Most automated driving systems comprise a diverse sensor set, including several cameras, Radars, and LiDARs, ensuring a complete 360\deg coverage in near and far regions. Unlike Radar and LiDAR, which measure directly in 3D, cameras capture a 2D perspective projection with inherent depth ambiguity. However, it is essential to produce perception outputs in 3D to enable the spatial reasoning of other agents and structures for optimal path planning. The 3D space is typically simplified to the BEV space by omitting the less relevant Z-coordinate, which corresponds to the height dimension.The most basic approach to achieving the desired BEV representation from a camera image is IPM, assuming a flat ground surface. Surround vision systems that are pretty common in new vehicles use the IPM principle to generate a BEV image and to show it on display to the driver. However, this approach is not suited for autonomous driving since there are severe distortions introduced by this too-simplistic transformation method. More recent approaches use deep neural networks to output directly in BEV space. These methods transform camera images into BEV space using geometric constraints implicitly or explicitly in the network. As CNN has more context information and a learnable transformation can be more flexible and adapt to image content, the deep learning-based methods set the new benchmark for BEV transformation and achieve state-of-the-art performance. First, this chapter discusses the contemporary trends of multi-camera-based DNN (deep neural network) models outputting object representations directly in the BEV space. Then, we discuss how this approach can extend to effective sensor fusion and coupling downstream tasks like situation analysis and prediction. Finally, we show challenges and open problems in BEV perception.

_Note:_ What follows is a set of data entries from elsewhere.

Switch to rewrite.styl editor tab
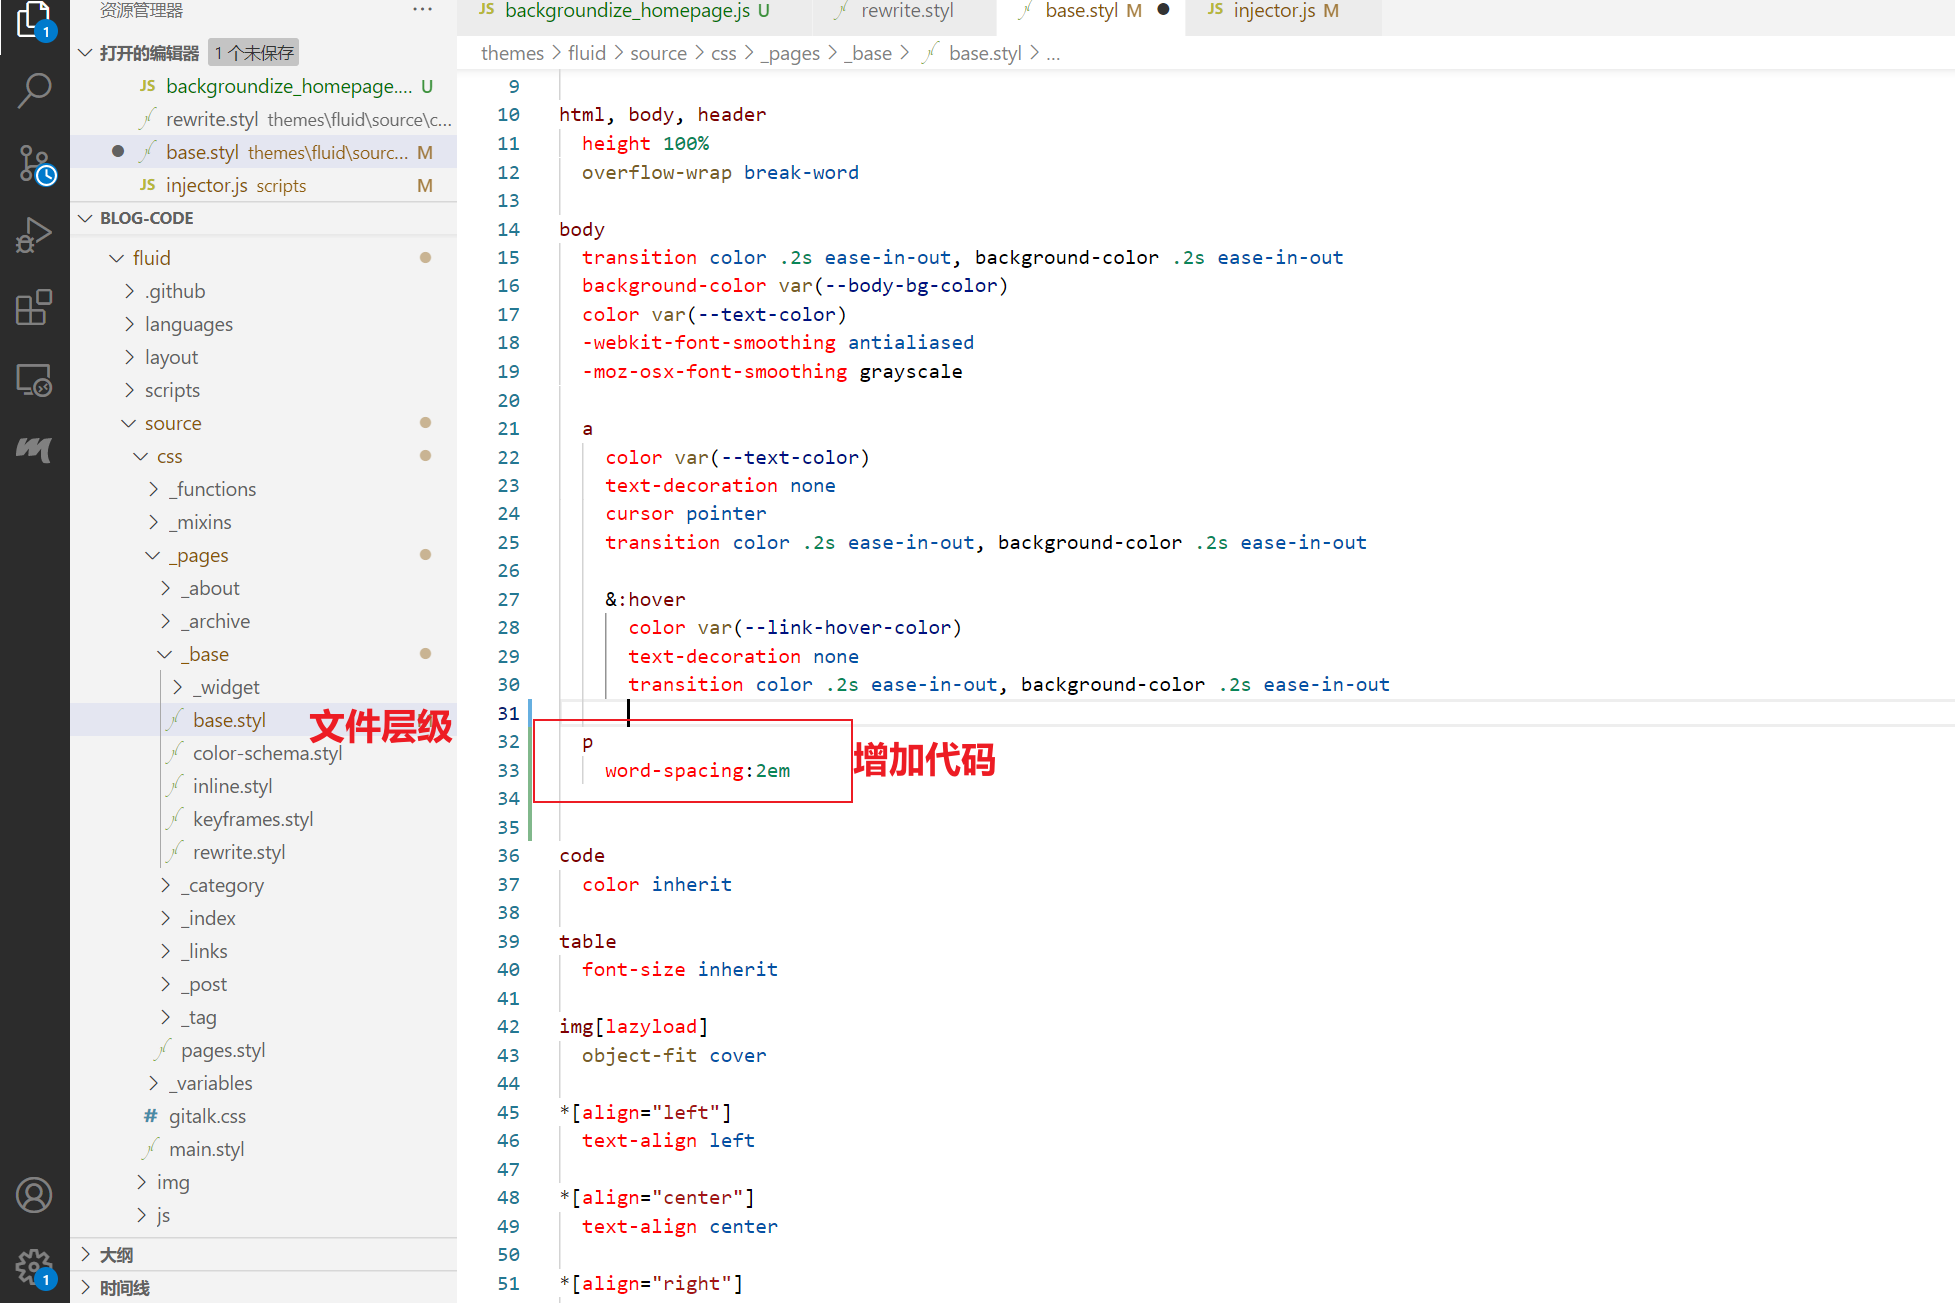1955x1303 pixels. (906, 11)
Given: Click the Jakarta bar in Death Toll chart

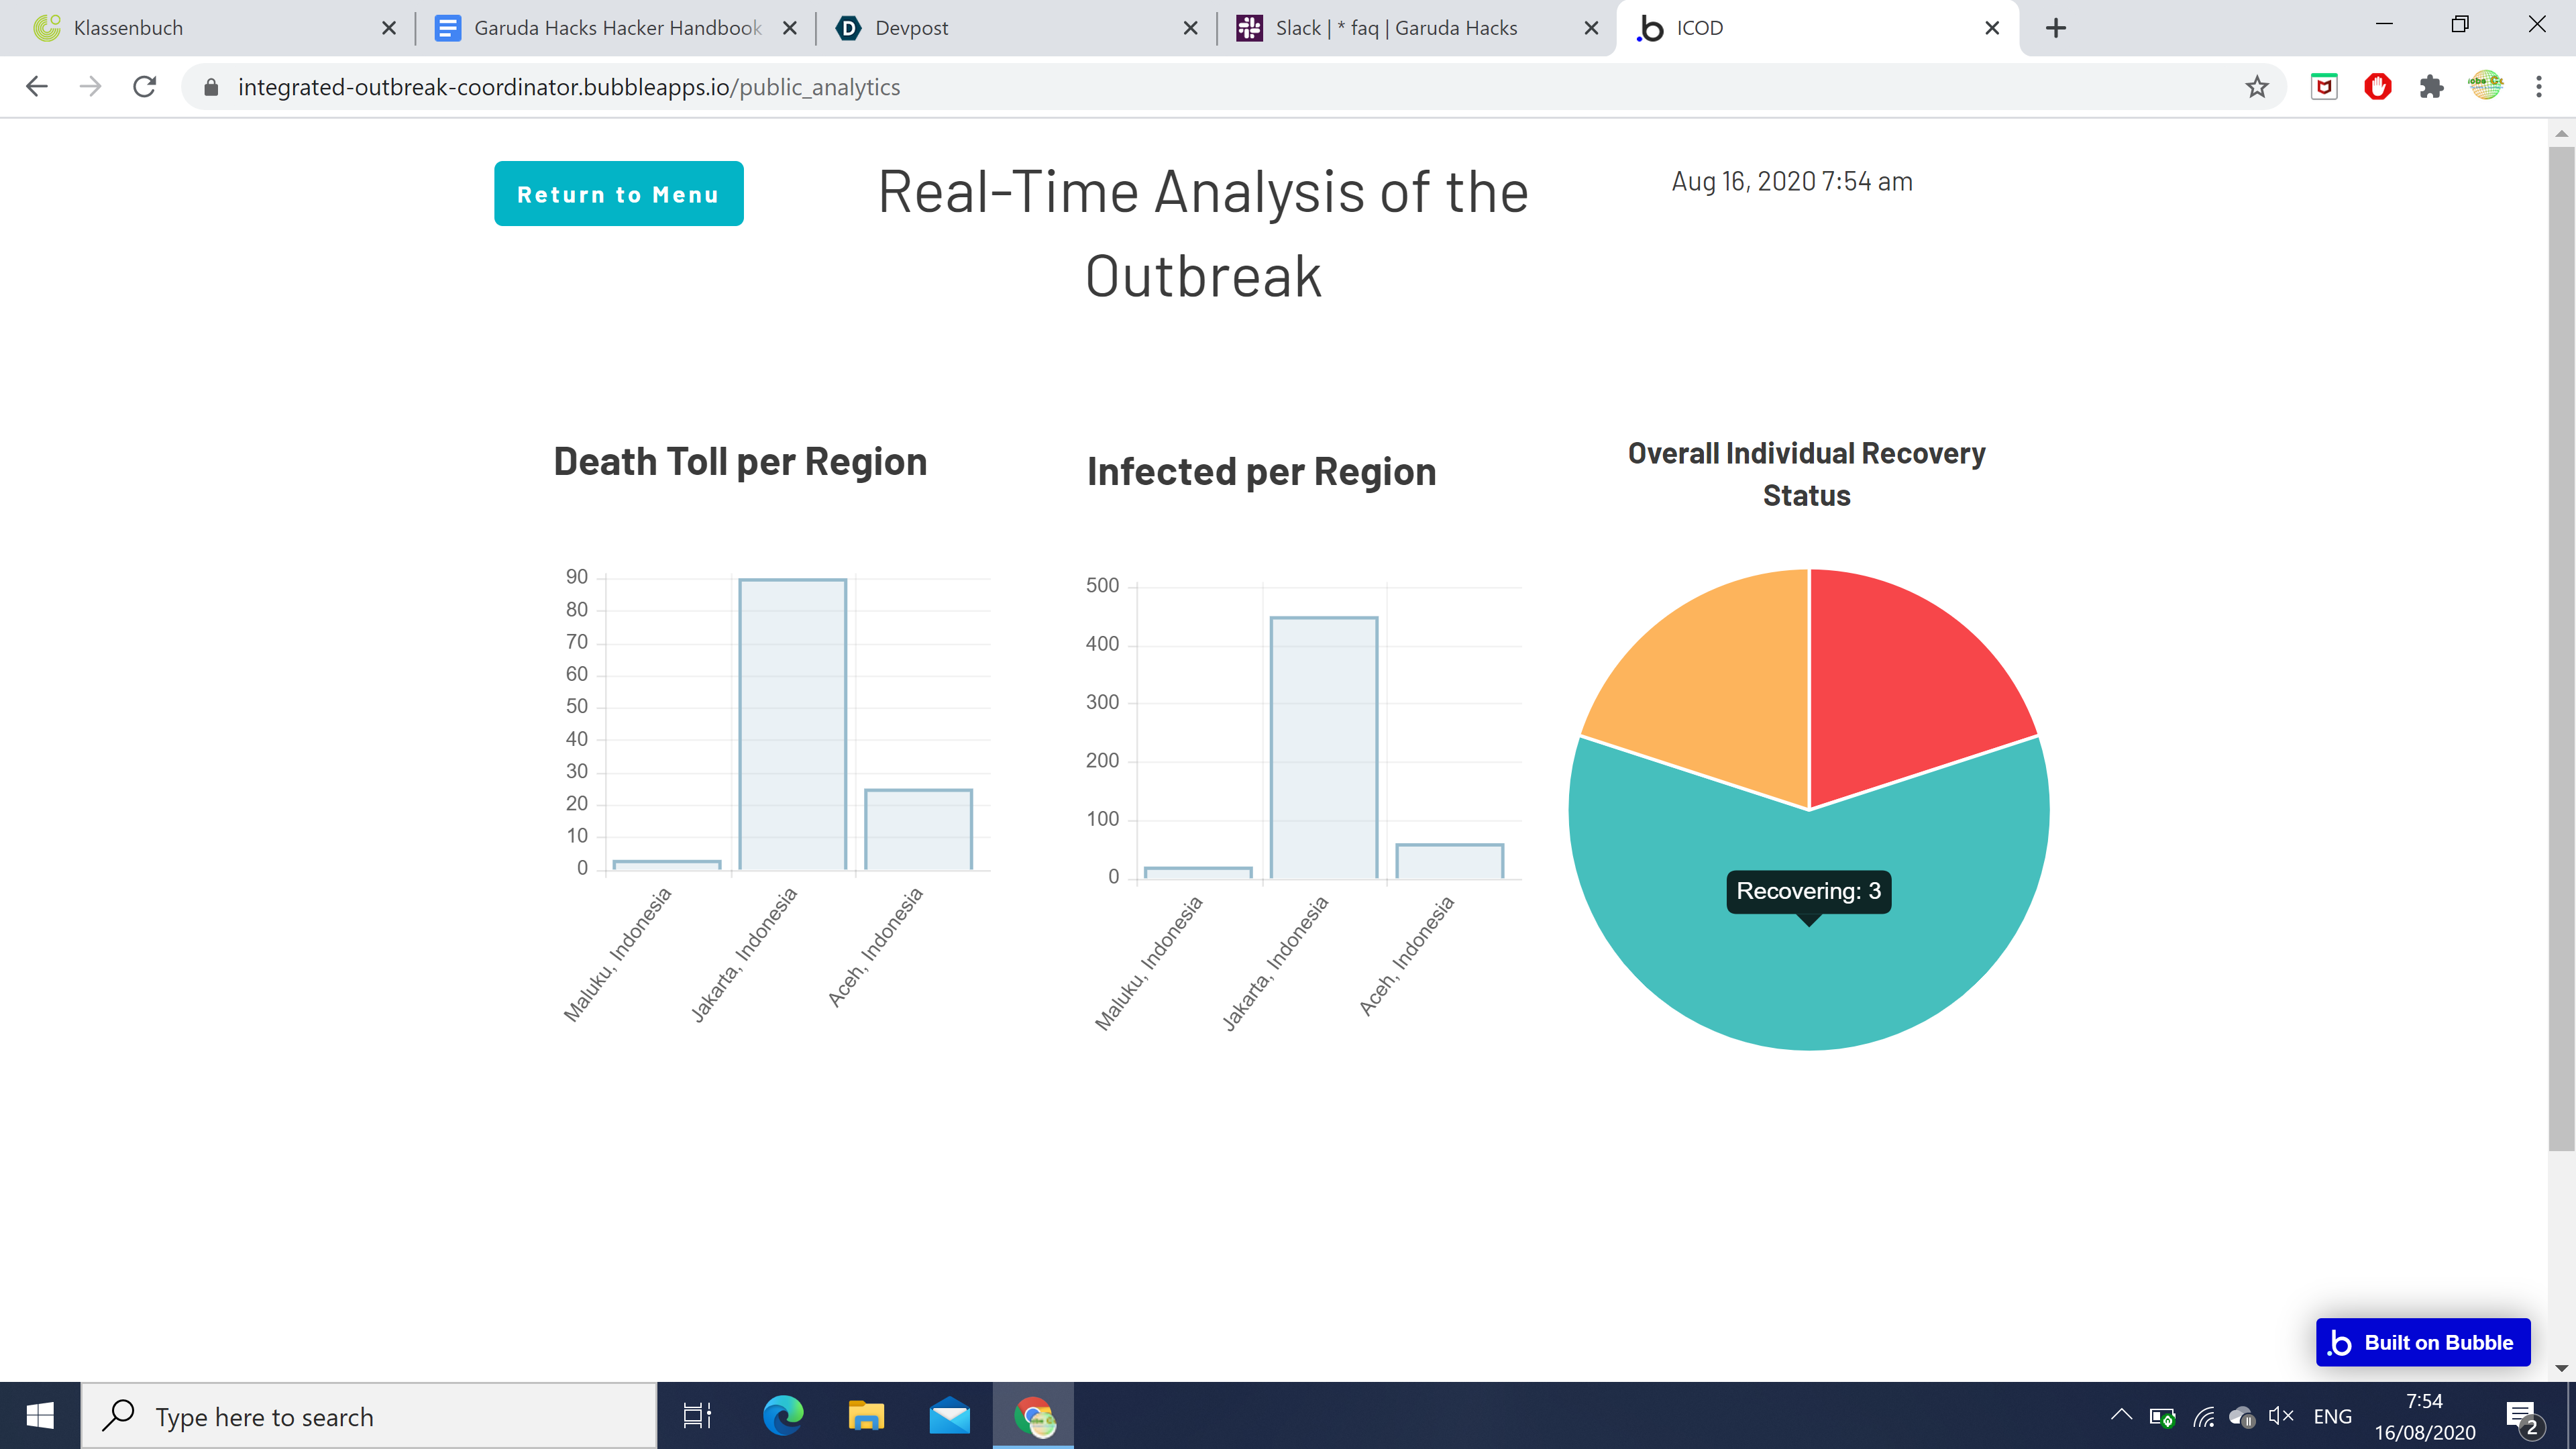Looking at the screenshot, I should click(792, 725).
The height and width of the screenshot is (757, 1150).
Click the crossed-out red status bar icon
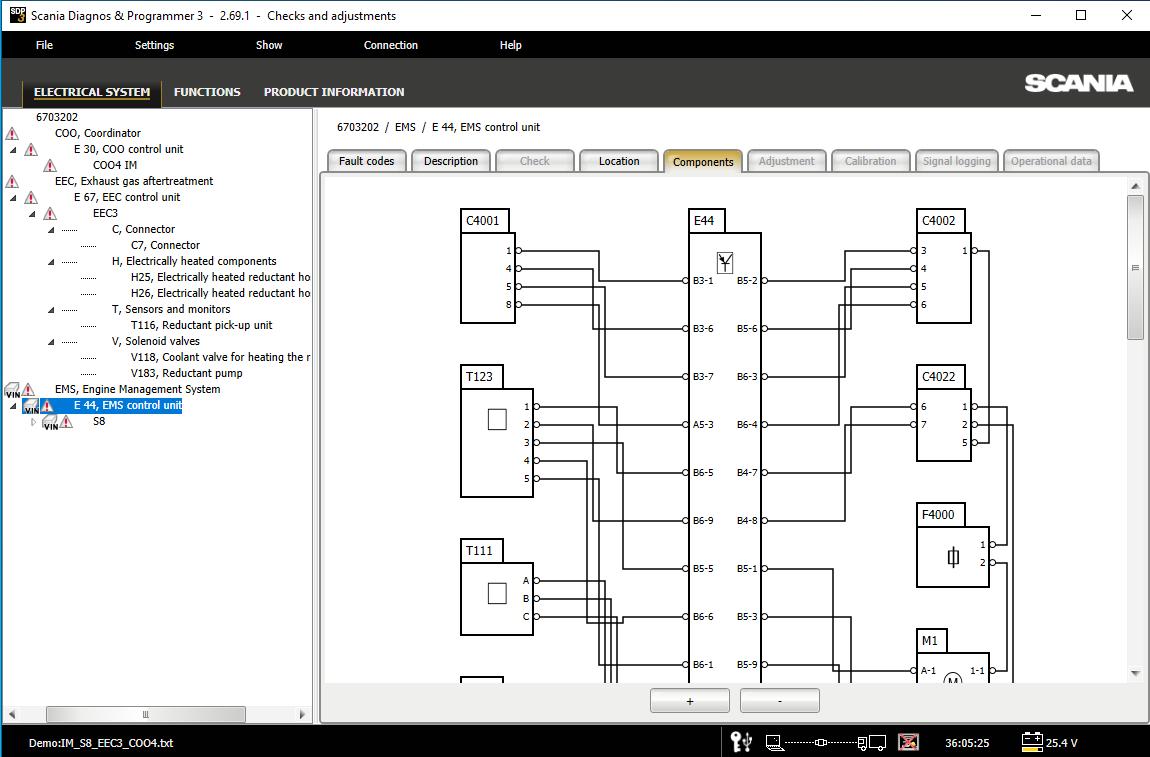point(908,742)
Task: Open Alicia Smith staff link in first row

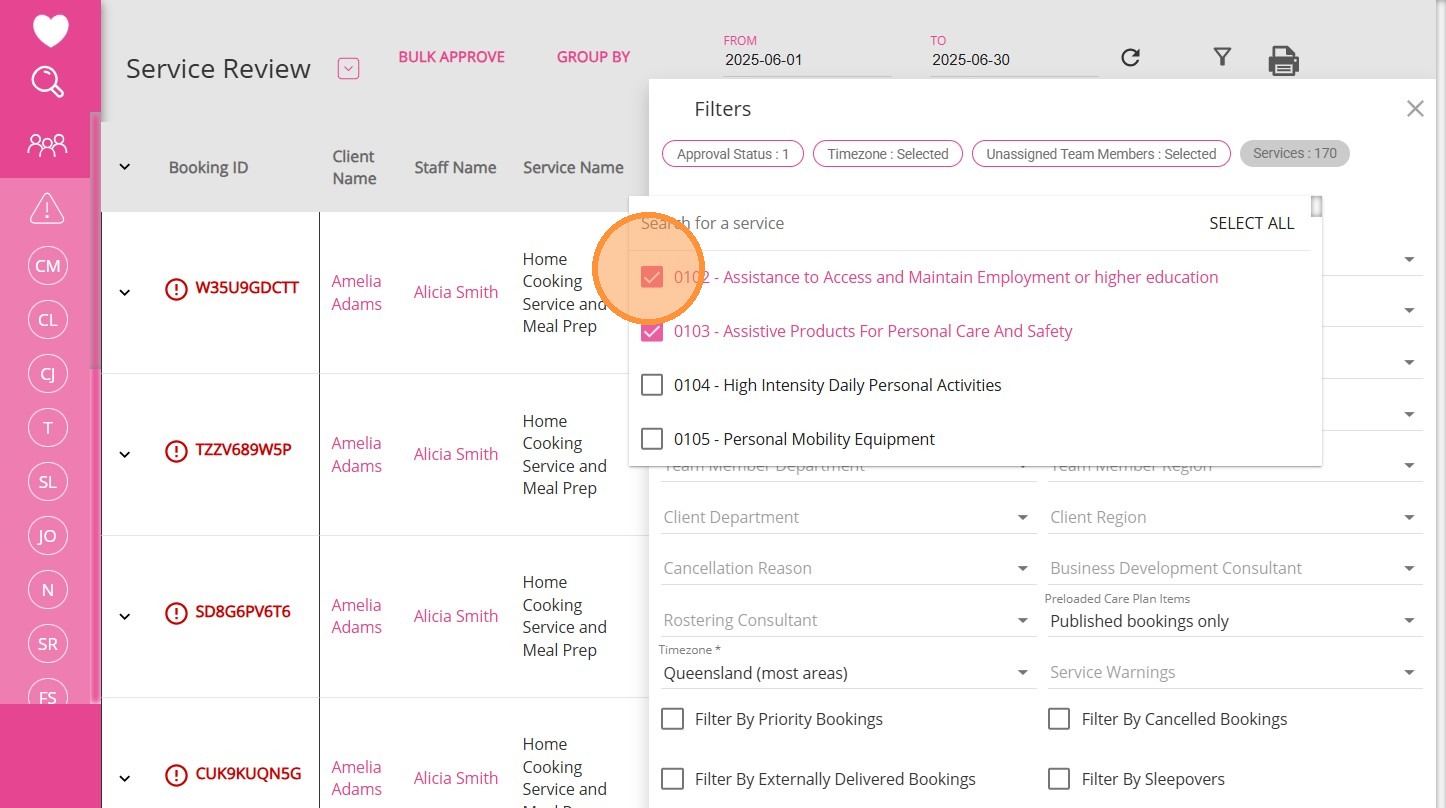Action: click(456, 292)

翻译：大多数自动驾驶系统包含多种传感器，包括多个摄像头、雷达和激光雷达，以确保在近处和远处实现完整的360°覆盖。与直接测量3D信息的雷达和激光雷达不同，摄像头捕捉的是具有固有深度模糊性的2D透视投影。然而，为了实现最优路径规划，必须对周围智能体和结构进行空间推理，因此需要在3D空间中生成感知输出。3D空间通常通过忽略相关性较低的Z坐标（高度维度）简化为BEV空间。从摄像头图像获得所需BEV表示的最基本方法是IPM，它假设地面为平坦表面。现代车辆中常见的环视系统利用IPM原理生成BEV图像并显示给驾驶员。然而，这种方法不适合自动驾驶，因为这种过于简化的变换方法会引入严重畸变。更近期的方法使用深度神经网络直接在BEV空间中输出结果。这些方法通过在网络中显式或隐式利用几何约束，将摄像头图像变换到BEV空间。由于CNN具有更多上下文信息，且可学习的变换更加灵活并能适应图像内容，基于深度学习的方法为BEV变换设立了新基准，并实现了最先进的性能。本章首先讨论基于多摄像头DNN（深度神经网络）模型直接在BEV空间输出对象表示的当代趋势。随后，我们探讨这种方法如何扩展到有效的传感器融合，并与下游任务（如情景分析和预测）耦合。最后，我们展示了BEV感知中的挑战和开放性问题。